“Lost Country”: retrato inflamável da Era Milošević

(Fotos: Divulgação)

Primeira produção sérvia de impacto internacional recente a ser exibida na 17ª edição do Festival de Kústendorf, o áspero drama “Lost Country“, de Vladimir Perišić, cindiu as opiniões do evento eslavo, sobretudo após as declarações do seu realizador. Laureada com o prémio Louis Roederer Foundation Rising Star na Semana da Crítica do Festival de Cannes, a longa-metragem revive o período em que o estado jugoslavo ainda existia, em 1996, apesar das tensões da Guerra dos Bálcãs. O tema em si, com todas as suas dialéticas políticas, já é um assunto indigesto para a Sérvia. A forma como Perišić aborda o período inflamou ainda mais a ferida dos seus conterrâneos por trazer um painel mais ligado a angústias juvenis do que aos factos históricos – e as suas interpretações.

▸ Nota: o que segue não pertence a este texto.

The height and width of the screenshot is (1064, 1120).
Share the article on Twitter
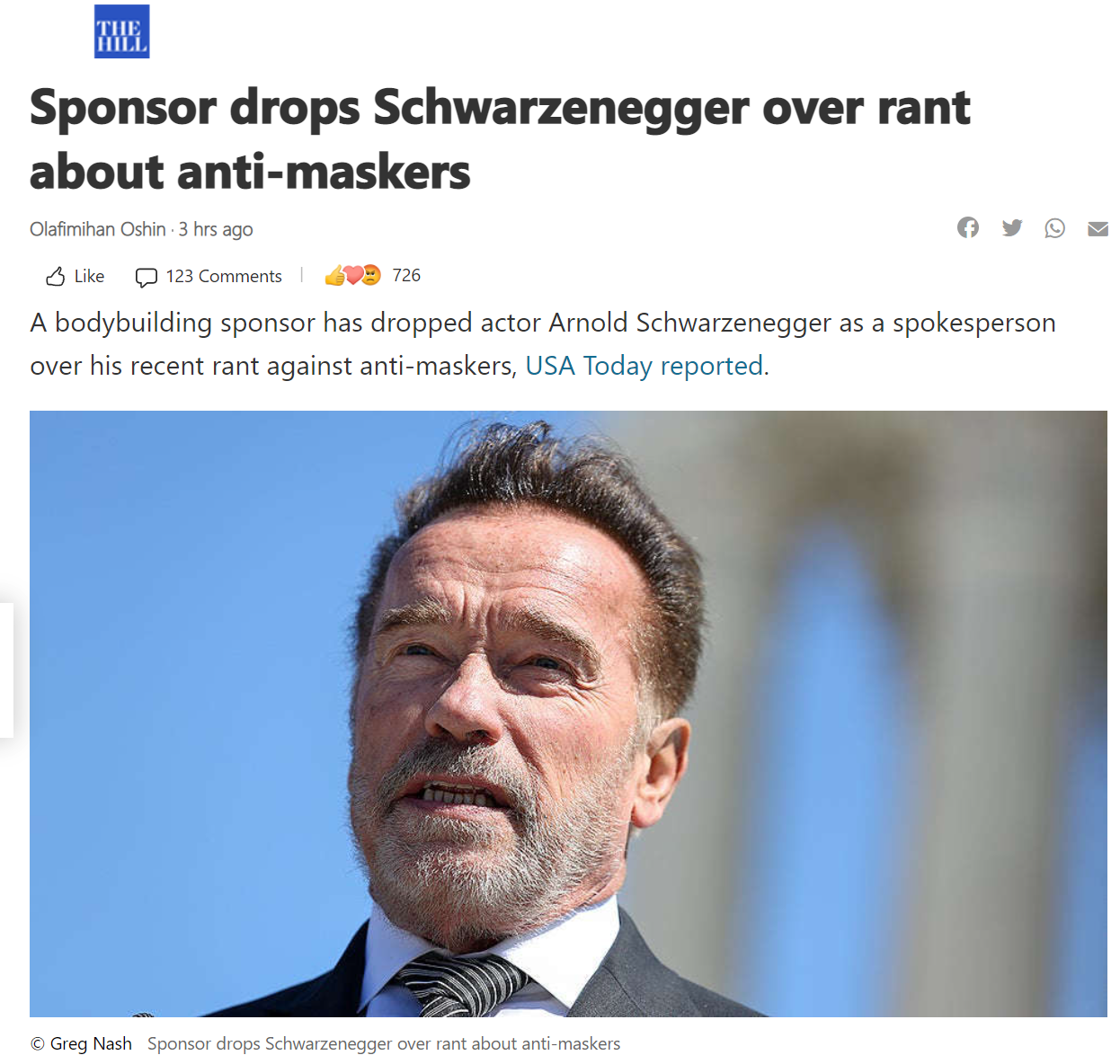tap(1012, 228)
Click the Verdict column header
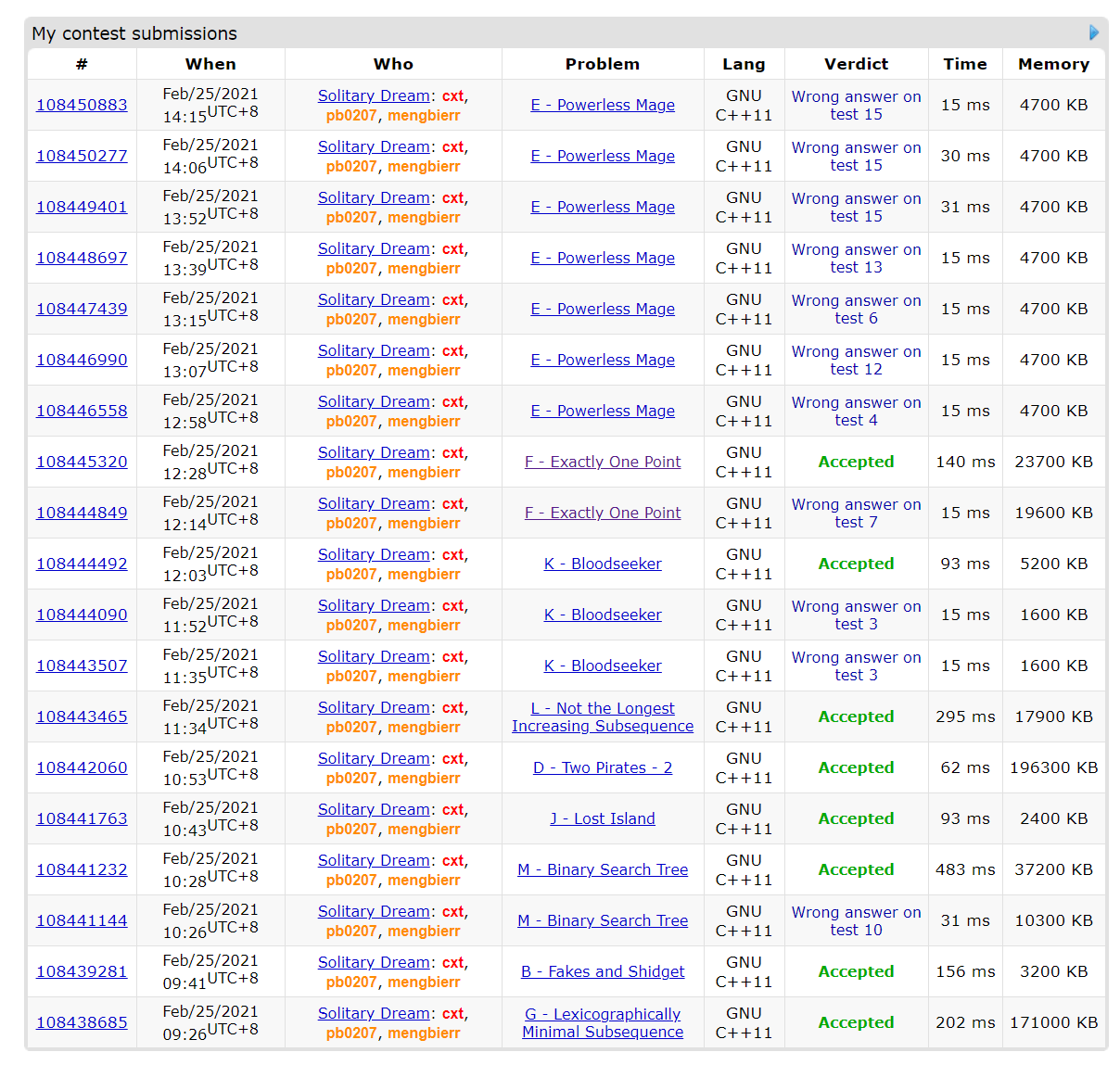Image resolution: width=1120 pixels, height=1065 pixels. click(x=856, y=64)
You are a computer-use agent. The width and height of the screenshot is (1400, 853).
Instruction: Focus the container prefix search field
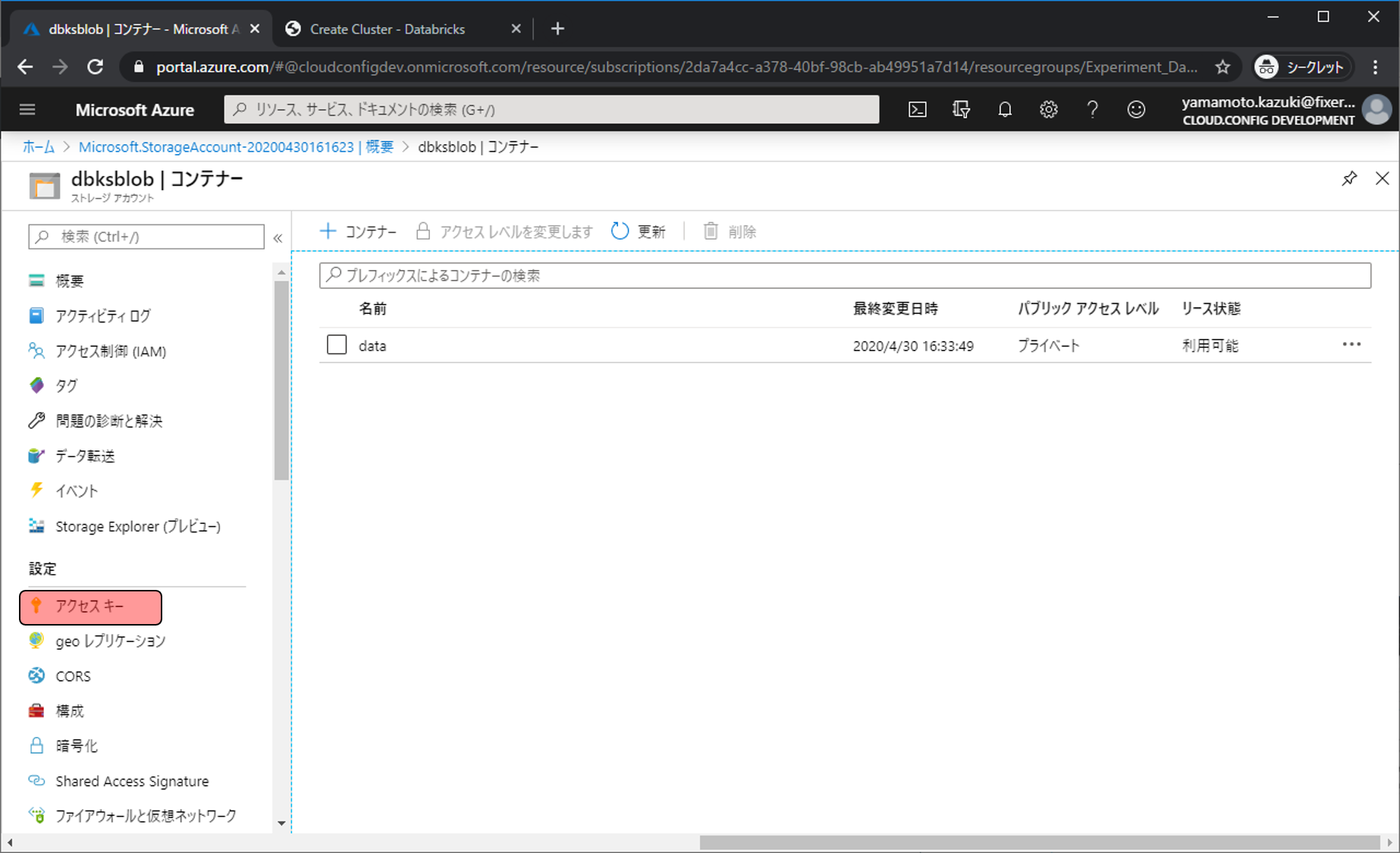(x=845, y=275)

Informação é controle, como o cinema americano sempre nos mostra. Ao mesmo tempo, odeio metáforas. Gilles Deleuze (filósofo francês) dizia que metáforas são para gado. A arte nos oferece um entendimento maior da vida. Eu entendo a ficção como um veio para entender o real“, disse Perišić no Q&A pós sessão, após responder uma questão do C7nema sobre a relação indisfarçável do filme com “Os 400 Golpes“, de François Truffaut. “O cinema moderno mudou a forma com que a infância é representada no cinema. Isso já vem de Rossellini. Não sou tão reverente a Truffaut. Deixei que os jovens agissem diante de mim e capitalizei os seus sentimentos, pois não leram o guião. Eles apenas sabiam o que a premissa tratava e o filme foi sendo descoberto nos sets“.

Espécie de Antoine Doinel eslavo, Stefan, o protagonista de “Lost Country“, vivido por Jovan Giniv, vive uma fase de rebeldia, em especial no convívio com a sua figura materna, a assessora política Marklena (Jasna Djuricic). A sua rebeldia coincide com o governo de Slobodan Milošević (1941-2006). O facto de a mãe de Perišić também ser ligada a questões governamentais, gerou questões ácidas da plateia de Küstendorf.

Se a minha mãe fosse agricultora, eu faria um filme sobre agricultura, mas, por acaso, ela é política e eu não reduzo o meu filme a isso“, disse o cineasta. “Paul Schrader, autor do guião de ‘Taxi Driver’, diz que a força de uma personagem vem das suas contradições. Eu trabalhei com atores não profissionais. Filmava como se estivesse a fazer um documentário sobre eles“.

Küstendorf termina neste sábado com a cerimónia de premiação das curtas-metragens e a exibição de “Disco Boy“, de Giacomo Abbruzzese.